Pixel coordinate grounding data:
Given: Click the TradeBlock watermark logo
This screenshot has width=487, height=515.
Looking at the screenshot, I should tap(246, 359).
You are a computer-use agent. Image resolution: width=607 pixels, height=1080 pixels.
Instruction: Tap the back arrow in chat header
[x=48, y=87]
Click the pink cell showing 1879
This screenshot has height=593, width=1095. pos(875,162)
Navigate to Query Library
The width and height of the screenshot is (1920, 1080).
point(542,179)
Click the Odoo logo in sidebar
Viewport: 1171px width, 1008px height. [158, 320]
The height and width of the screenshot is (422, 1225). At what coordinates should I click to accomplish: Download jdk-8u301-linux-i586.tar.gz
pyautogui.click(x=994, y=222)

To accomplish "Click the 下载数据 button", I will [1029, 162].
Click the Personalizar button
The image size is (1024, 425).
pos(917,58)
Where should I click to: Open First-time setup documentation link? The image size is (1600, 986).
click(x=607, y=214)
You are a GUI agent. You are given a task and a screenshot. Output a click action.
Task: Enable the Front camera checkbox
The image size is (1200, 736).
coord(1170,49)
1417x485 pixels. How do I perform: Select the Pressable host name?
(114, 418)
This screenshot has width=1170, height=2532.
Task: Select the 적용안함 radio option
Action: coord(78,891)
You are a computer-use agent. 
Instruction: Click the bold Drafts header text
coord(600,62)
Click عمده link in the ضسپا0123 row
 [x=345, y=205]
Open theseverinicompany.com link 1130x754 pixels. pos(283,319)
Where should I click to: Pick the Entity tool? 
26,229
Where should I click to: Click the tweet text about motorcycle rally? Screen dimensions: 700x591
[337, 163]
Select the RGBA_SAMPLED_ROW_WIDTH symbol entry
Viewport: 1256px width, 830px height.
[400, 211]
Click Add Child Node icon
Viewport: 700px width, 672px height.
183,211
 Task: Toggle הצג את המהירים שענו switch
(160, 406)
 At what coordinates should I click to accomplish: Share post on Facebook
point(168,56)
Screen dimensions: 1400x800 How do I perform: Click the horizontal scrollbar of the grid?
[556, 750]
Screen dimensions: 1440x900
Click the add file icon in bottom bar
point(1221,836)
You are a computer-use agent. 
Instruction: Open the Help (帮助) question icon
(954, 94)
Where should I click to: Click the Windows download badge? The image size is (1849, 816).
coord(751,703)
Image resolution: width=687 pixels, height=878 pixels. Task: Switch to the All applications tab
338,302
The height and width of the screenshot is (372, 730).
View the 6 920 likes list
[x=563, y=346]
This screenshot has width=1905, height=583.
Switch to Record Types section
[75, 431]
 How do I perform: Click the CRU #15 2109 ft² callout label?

[Exercise]: When you answer, set down the entries above precisely as they read.

[Answer below]:
Given: Click the TradeBlock watermark logo
This screenshot has width=487, height=515.
Looking at the screenshot, I should tap(246, 359).
You are a computer-use agent. Image resolution: width=607 pixels, height=1080 pixels.
Instruction: Tap the back arrow in chat header
[x=48, y=87]
Click the pink cell showing 1879
This screenshot has height=593, width=1095. pos(875,162)
Navigate to Query Library
The width and height of the screenshot is (1920, 1080).
point(542,179)
Click the Odoo logo in sidebar
Viewport: 1171px width, 1008px height. [158, 320]
The height and width of the screenshot is (422, 1225). At what coordinates should I click to accomplish: Download jdk-8u301-linux-i586.tar.gz
pyautogui.click(x=994, y=222)

To accomplish "Click the 下载数据 button", I will [1029, 162].
Click the Personalizar button
The image size is (1024, 425).
pos(917,58)
Where should I click to: Open First-time setup documentation link? The image size is (1600, 986).
click(x=607, y=214)
You are a GUI agent. You are given a task and a screenshot. Output a click action.
Task: Enable the Front camera checkbox
The image size is (1200, 736).
coord(1170,49)
1417x485 pixels. How do I perform: Select the Pressable host name?
(114, 418)
This screenshot has width=1170, height=2532.
Task: Select the 적용안함 radio option
Action: coord(78,891)
You are a computer-use agent. 
Instruction: Click the bold Drafts header text
coord(600,62)
Click عمده link in the ضسپا0123 row
 [x=345, y=205]
Open theseverinicompany.com link 1130x754 pixels. pos(283,319)
Where should I click to: Pick the Entity tool? 
26,229
Where should I click to: Click the tweet text about motorcycle rally? Screen dimensions: 700x591
[337, 163]
Select the RGBA_SAMPLED_ROW_WIDTH symbol entry
Viewport: 1256px width, 830px height.
[400, 211]
Click Add Child Node icon
Viewport: 700px width, 672px height.
183,211
 Task: Toggle הצג את המהירים שענו switch
(160, 406)
 At what coordinates should I click to accomplish: Share post on Facebook
point(168,56)
Screen dimensions: 1400x800 How do I perform: Click the horizontal scrollbar of the grid?
[556, 750]
Screen dimensions: 1440x900
Click the add file icon in bottom bar
point(1221,836)
You are a computer-use agent. 
Instruction: Open the Help (帮助) question icon
(954, 94)
Where should I click to: Click the Windows download badge? The image size is (1849, 816).
coord(751,703)
Image resolution: width=687 pixels, height=878 pixels. Task: Switch to the All applications tab
338,302
The height and width of the screenshot is (372, 730).
View the 6 920 likes list
[x=563, y=346]
This screenshot has width=1905, height=583.
Switch to Record Types section
[75, 431]
 How do I perform: Click the CRU #15 2109 ft² callout label?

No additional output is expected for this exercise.